Crosetto Badoglio e la storia senza alunni

Come sempre, dietro i momenti più drammatici si annidano aspetti grotteschi. Pensate all’8 settembre, un’immane tragedia nazionale segnata dalla fuga della famiglia reale che riesce a uscire tranquillamente da una Roma assediata dai tedeschi e ad attraversare in tranquillità l’Appennino per ritrovarsi in riva al mare con la nave corvetta “baionetta” diretta a Brindisi assaltata dagli ufficiali che avevano abbandonato al loro destino i soldati addosso a cui si erano già avventati gli ex alleati germanici.

Nel caso della dichiarazione dell’altro ieri del ministro della Difesa, Guido Crosetto, la nota grottesca è doppia. Nell’affermare che l’Italia non è pronta a sostenere un attacco russo, l’esponente governativo non si rende conto della tragica ovvietà delle sue parole. Perché se Mosca dovesse attaccarci, certo non riprenderebbe i piani dell’epoca della Guerra Fredda che prevedevano un’offensiva dell’Armata Rossa attraverso l’Ungheria per piombare poi, tramite l’ex Jugoslavia, nella Pianura Padana. In caso di offensiva, infatti, la guerra sarebbe tra la Russia e la Nato con un escalation nucleare. Chi potrebbe essere pronto a una simile eventualità?

La seconda nota grottesca, forse ancora più rilevante della prima, riguarda il controcanto che, un altro ministro, Matteo Salvini, ha fatto a Crosetto dicendo che il problema non è l’eventuale attacco dei russi, ma gli stranieri che vengono a delinquere in Italia. A parte che c’entra come le pere con le banane, va detto che, anche se criminali incalliti queste persone difficilmente si presenteranno ai nostri confini muniti di droni o missili con testata nucleare. Insomma, di fronte al rischio di un’escalation senza ritorno per l’intera umanità, da noi la situazione resta grave, ma non seria. E purtroppo l’8 settembre, l’ognun per sé, almeno nei prodromi, aleggia sempre da queste parti.

La storia si ripete sempre e se è vero che è maestra, quasi sempre, come sosteneva Antonio Gramsci, non ha alunni. Perché il Crosetto che rimanda al 2031 l’appuntamento con lo scudo che potrà difenderci (forse) riecheggia, in pubblico, il maresciallo Badoglio che, in privato dati i tempi, aveva comunicato a Benito Mussolini che sarebbero serviti tre anni (dal 1940 al 1943) per poter attrezzare l’esercito a combattere nella Seconda guerra mondiale. Com’è noto, il Duce non ha avuto pazienza e si è visto com’è andata a finire.

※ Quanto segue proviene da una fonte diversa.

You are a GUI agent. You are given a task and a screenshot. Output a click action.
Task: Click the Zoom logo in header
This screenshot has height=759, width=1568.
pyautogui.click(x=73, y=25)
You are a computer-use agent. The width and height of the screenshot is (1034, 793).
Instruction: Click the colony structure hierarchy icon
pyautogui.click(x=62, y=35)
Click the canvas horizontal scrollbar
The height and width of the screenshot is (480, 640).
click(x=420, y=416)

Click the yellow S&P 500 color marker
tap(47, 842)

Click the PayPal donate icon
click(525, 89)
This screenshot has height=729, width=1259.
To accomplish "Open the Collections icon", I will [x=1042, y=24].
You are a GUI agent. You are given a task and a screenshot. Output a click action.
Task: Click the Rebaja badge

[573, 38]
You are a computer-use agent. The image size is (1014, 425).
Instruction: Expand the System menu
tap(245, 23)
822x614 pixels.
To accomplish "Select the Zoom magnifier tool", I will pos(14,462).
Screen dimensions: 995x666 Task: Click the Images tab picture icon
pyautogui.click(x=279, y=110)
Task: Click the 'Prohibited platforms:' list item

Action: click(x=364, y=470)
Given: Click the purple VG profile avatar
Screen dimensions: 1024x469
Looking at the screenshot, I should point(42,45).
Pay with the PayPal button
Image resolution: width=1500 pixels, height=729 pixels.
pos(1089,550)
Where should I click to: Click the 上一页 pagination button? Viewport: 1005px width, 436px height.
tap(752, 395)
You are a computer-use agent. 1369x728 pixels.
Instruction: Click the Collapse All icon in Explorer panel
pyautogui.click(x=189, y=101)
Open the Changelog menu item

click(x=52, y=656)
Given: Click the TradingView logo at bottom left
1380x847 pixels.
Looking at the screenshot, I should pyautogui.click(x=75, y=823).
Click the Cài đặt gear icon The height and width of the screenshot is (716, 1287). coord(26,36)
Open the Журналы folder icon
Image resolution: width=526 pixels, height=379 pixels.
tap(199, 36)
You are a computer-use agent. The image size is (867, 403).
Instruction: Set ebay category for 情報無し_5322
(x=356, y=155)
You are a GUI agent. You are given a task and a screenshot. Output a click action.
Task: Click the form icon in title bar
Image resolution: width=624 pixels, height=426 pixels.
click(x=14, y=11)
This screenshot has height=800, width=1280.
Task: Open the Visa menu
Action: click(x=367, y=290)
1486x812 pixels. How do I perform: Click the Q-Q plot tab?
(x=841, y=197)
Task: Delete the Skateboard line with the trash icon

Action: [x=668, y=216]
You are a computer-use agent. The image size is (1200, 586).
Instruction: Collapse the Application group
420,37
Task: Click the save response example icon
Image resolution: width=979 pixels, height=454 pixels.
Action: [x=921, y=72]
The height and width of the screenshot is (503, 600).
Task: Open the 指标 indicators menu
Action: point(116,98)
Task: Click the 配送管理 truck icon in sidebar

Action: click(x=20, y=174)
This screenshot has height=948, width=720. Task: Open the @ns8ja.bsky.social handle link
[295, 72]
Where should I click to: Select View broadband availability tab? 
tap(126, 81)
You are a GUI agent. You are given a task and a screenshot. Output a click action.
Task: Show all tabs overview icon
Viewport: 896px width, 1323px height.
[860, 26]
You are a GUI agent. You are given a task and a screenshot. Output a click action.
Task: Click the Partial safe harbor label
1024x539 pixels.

D’altra parte l’Italia non è mai stata pronta per combattere, ancor prima che diventasse Italia. Lo si è visto nel 1849, quando, nella Prima guerra d’indipendenza, l’esercito sabaudo era andato incontro una disfatta contro quello austriaco tale da provocare l’abdicazione di re Carlo Alberto. E anche gli altri due grandi conflitti del Risorgimento nazionale avevano visto i piemontesi poi italiani vincitori solo grazie all’apporto decisivo della Francia prima e della Prussia (futura Germania) poi.

Anche nella Prima guerra mondiale, Vittorio Veneto era stata preceduta da Caporetto e dalle sterili e sanguinose offensive dell’Isonzo volute con criminale testardaggine dal generale Luigi Cadorna a cui restano, incomprensibilmente intitolate strade e piazze. Insomma, l’Italia non è mai stata preparata alla guerra, spesso tenuta in piedi da atti di eroismo individuali. A volte (rare) è andata comunque bene: adesso l’unica certezza è, nel caso, che non sarà così.